Yargıtay ‘ın bu açıklaması,  bilirkişi  gereksinimini ve bilirkişinin vereceği raporun önemini ortaya koymaktadır. Bundan da seçilen bilirkişinin verdiği raporda, olayı tam bir şekilde açıklayacak tarzda herhangi muğlak bir ifade ve kanaatin bulunmaması ve hakim için de vereceği karara dayanak teşkil edecek şekilde olması gerekir. Böylesine yeterli rapor, daha sonra, yeni bir ek rapora veya yeni bir bilirkişinin incelemesine gerek göstermez. Bir dosyaya sunulan bilirkişi raporu sayısı ne kadar artarsa, o dosya hakkında karar vermek hakim için o kadar zorlaşır. Raporlar arasındaki farklı görüş ve mütelealar, çok kere yeni raporların alınmasına yol açar. Dolayısıyla bilirkişinin seçimi oldukça önem taşır.

Bilirkişinin kendi konusundaki teknik bilgisinin fazla olması, çok kere o dosyadaki sorunu çözmek için yeterli değildir. O teknik bilginin bir hukuk kalıbında ifadesi önemlidir. Bu sağlandığı zaman sorun daha kolay çözülmüş olur. Bilirkişilik Müessesesi üç ayaklı bir masa gibidir. Bir ayağı hakim,bir ayağı taraf vekilleri ve bir ayağı da bilirkişinin kendisidir. Eğer bu üç ayak yere iyi basarsa, o dava da en adilane şekilde çözülmüş olur.

Bu arada bu hususla ilgili bir anımı aktarmam yerinde olacaktır. Bir gün, Bir adliyenin veznesinde bilirkişi ücretimi almak üzere oturup beklediğim sırada, orta yaşın üzerinde bir avukat da vezneye gelerek bilirkişi harcını yatırmak isterken, beni gördü ve selam verdikten sonra da, hemen “Hocam sizi tebrik ederim. Benim dosyama çok güzel ve haklı bir rapor vermişsiniz. İtiraz edecek halim yok. Kata şunu da belirtmek isterim ki rapor da benim lehimde değil aleyhimdedir.”

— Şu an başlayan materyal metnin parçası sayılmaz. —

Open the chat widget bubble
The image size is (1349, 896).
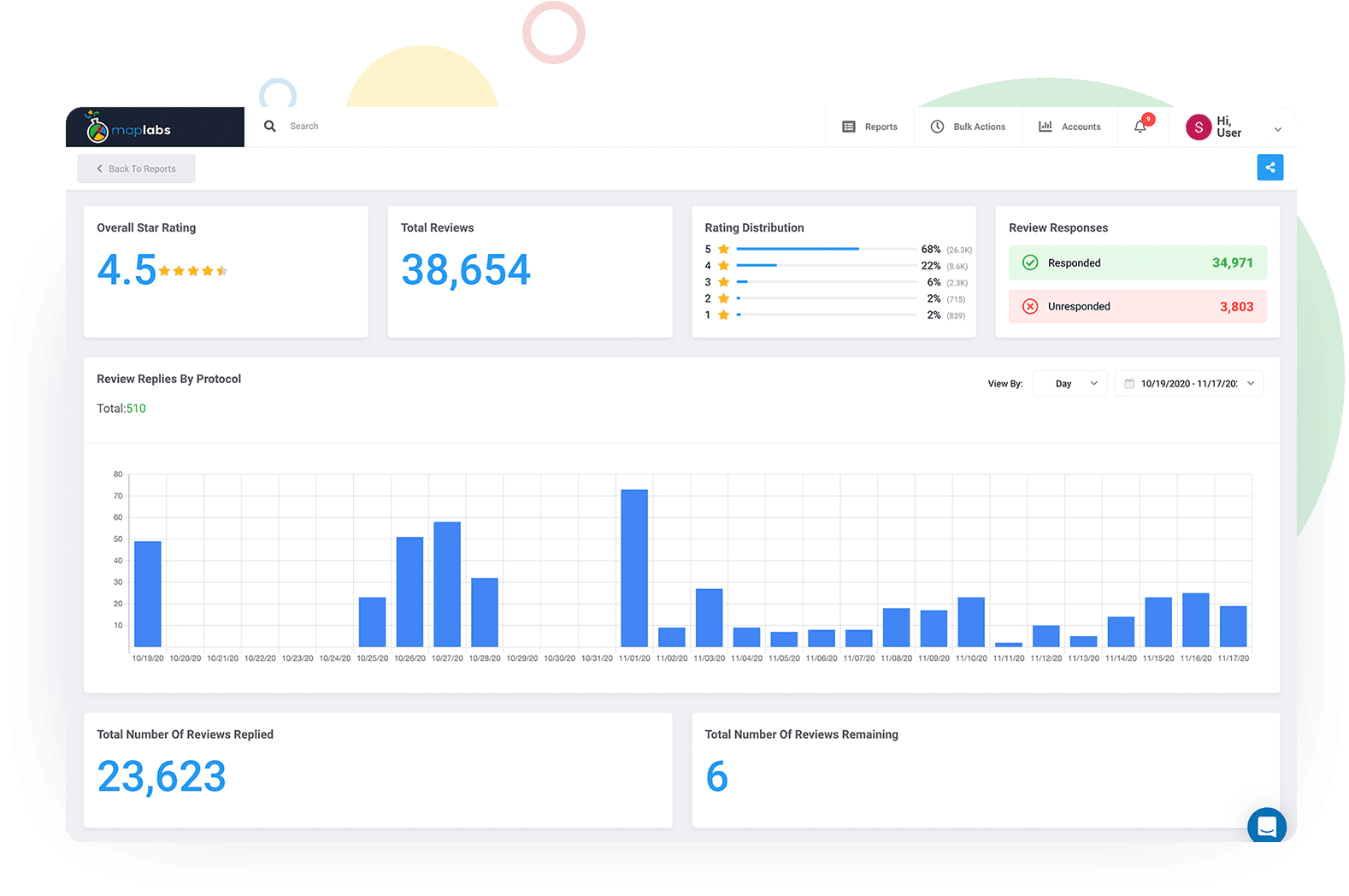1267,826
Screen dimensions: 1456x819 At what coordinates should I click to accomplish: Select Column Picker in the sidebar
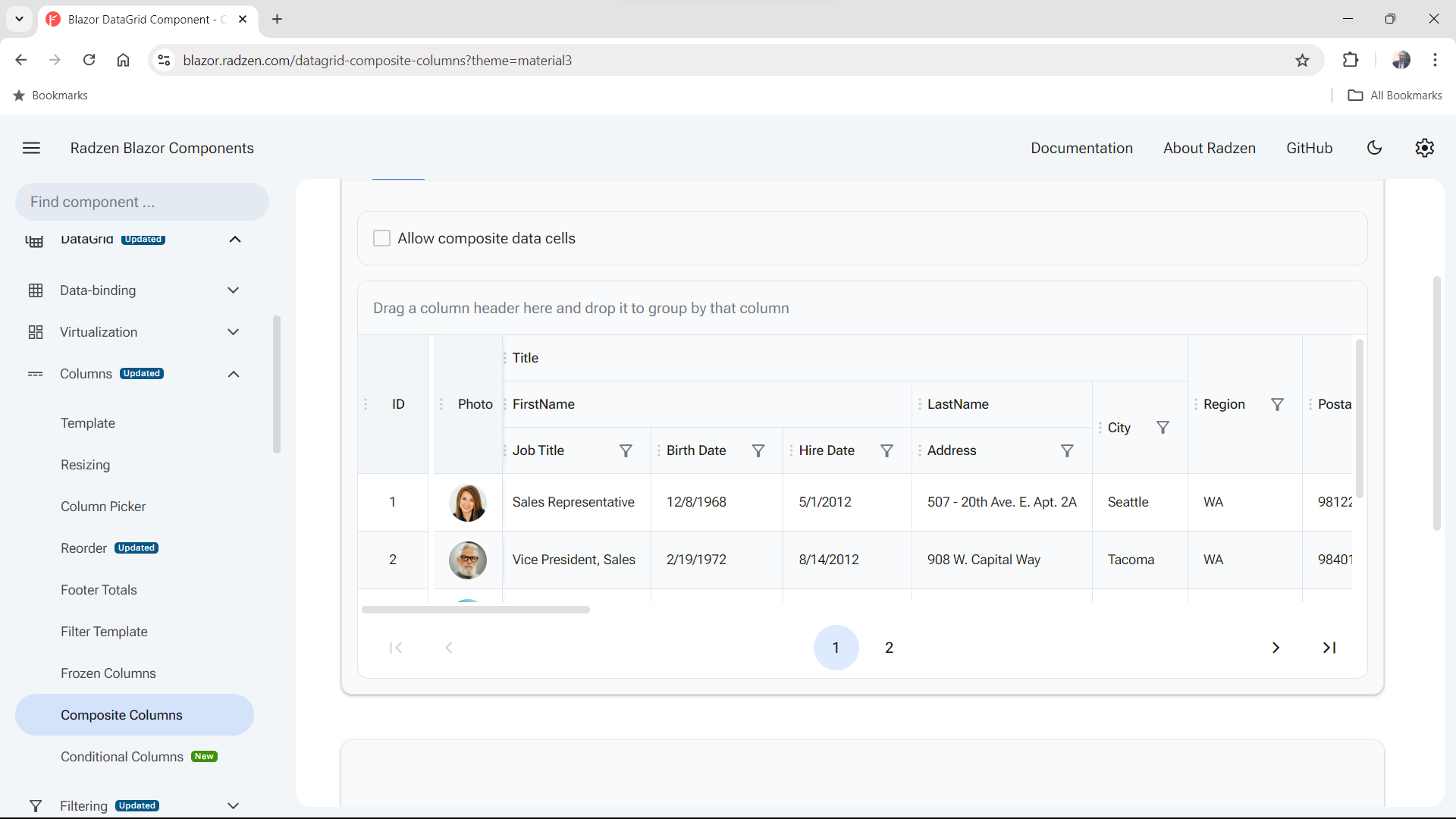103,507
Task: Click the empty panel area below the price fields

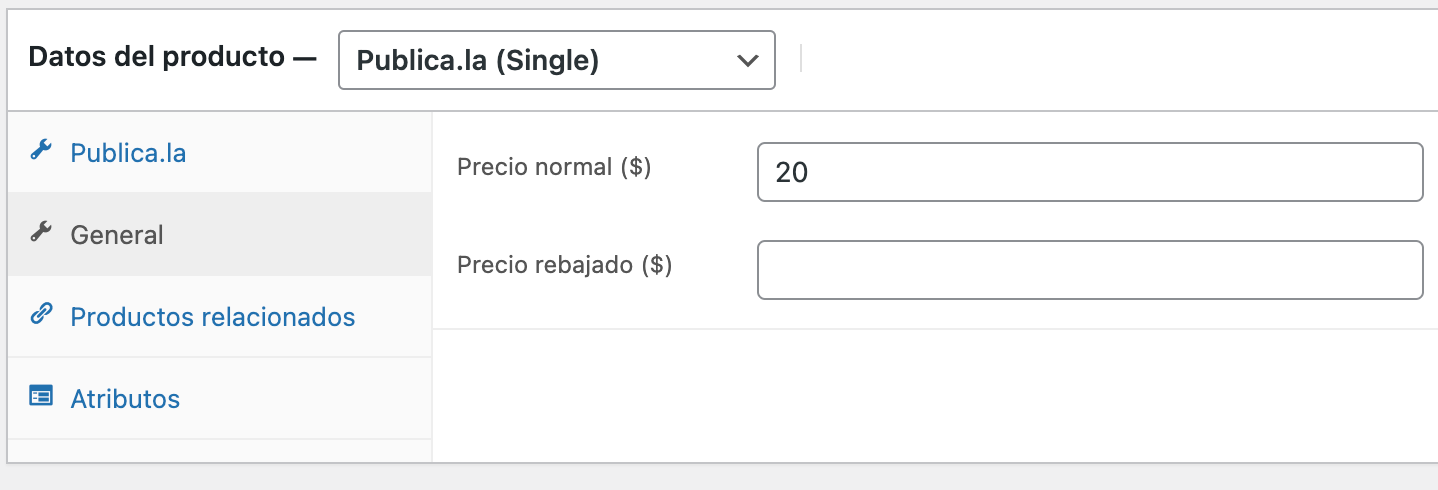Action: [x=935, y=395]
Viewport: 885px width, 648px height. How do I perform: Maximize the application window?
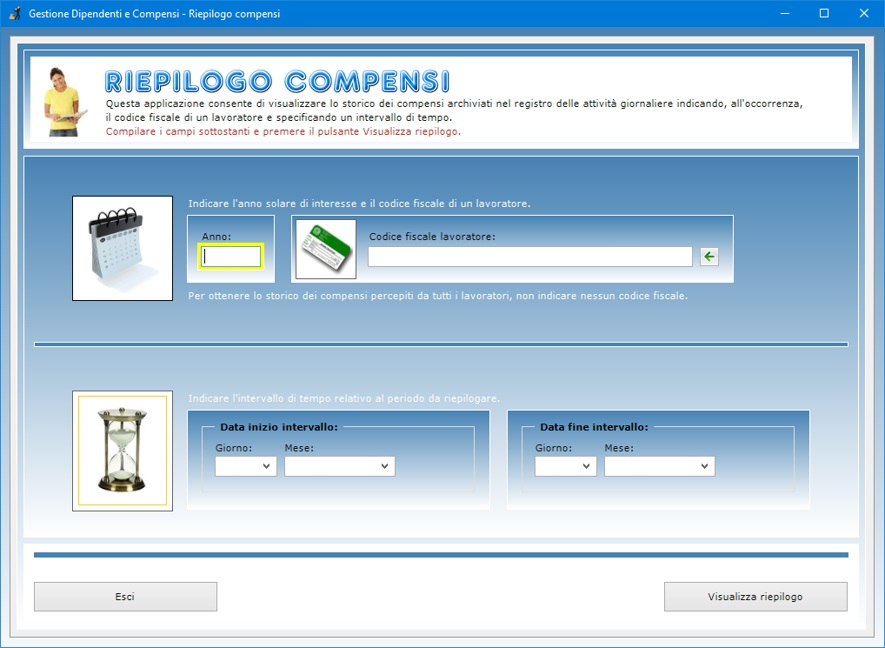tap(824, 14)
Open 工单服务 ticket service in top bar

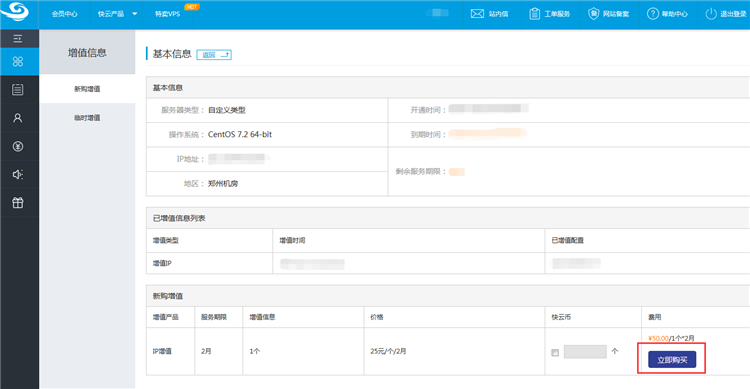point(549,14)
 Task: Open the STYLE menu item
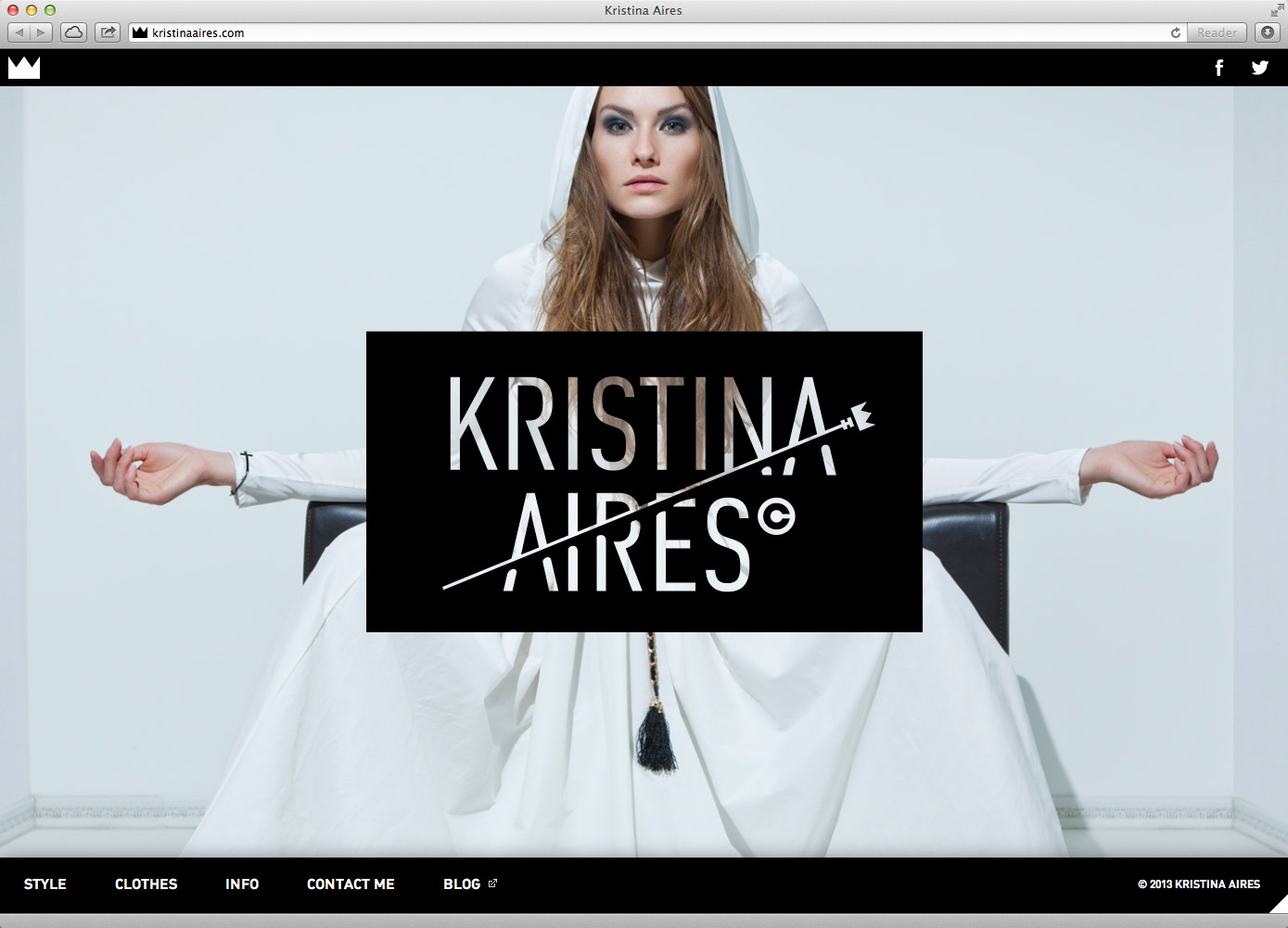point(45,884)
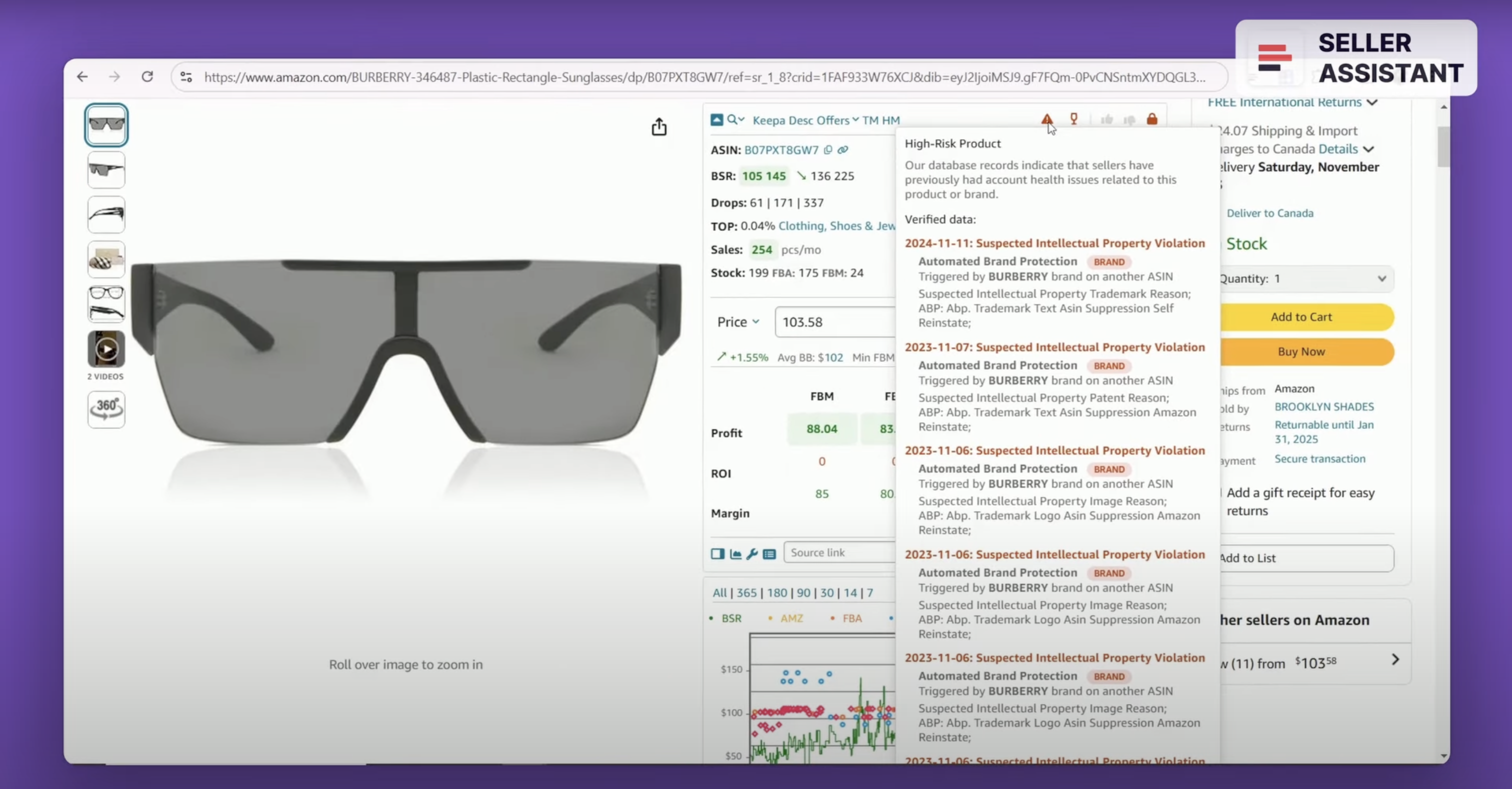1512x789 pixels.
Task: Copy the ASIN with the copy icon
Action: (828, 150)
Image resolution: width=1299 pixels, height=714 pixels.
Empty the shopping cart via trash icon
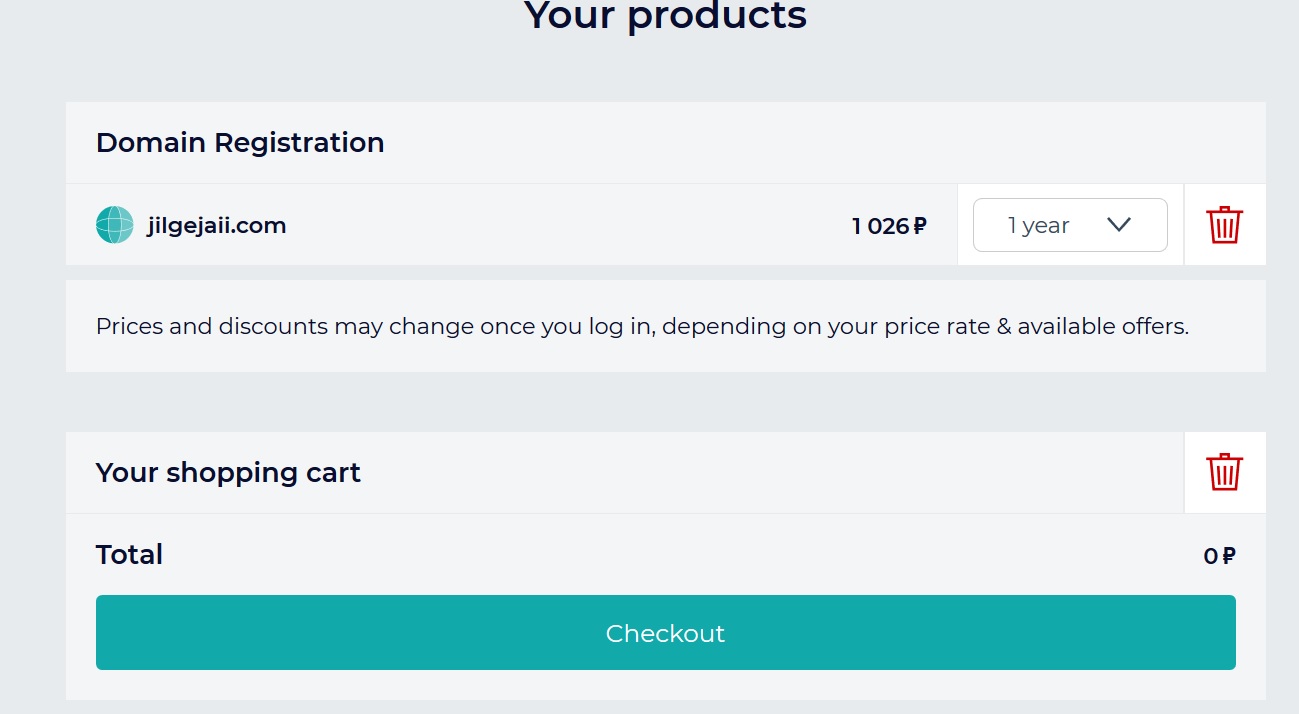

Taraf vekilleri bunu rahatlıkla söyleyebiliyorsa, o bilirkişi görevini tam olarak yapmıştır. Aynı kanaati mahkeme hakiminin de söylemesi ve belirtmesi gerekir. Hocam rapor çok iyi idi, her husus iyice incelenip değerlendirilmiş demesi gerekir. İşte o zaman üç ayaklı masa devrilmeden ve üç ayağı da yere tam olarak basmış vaziyette durur.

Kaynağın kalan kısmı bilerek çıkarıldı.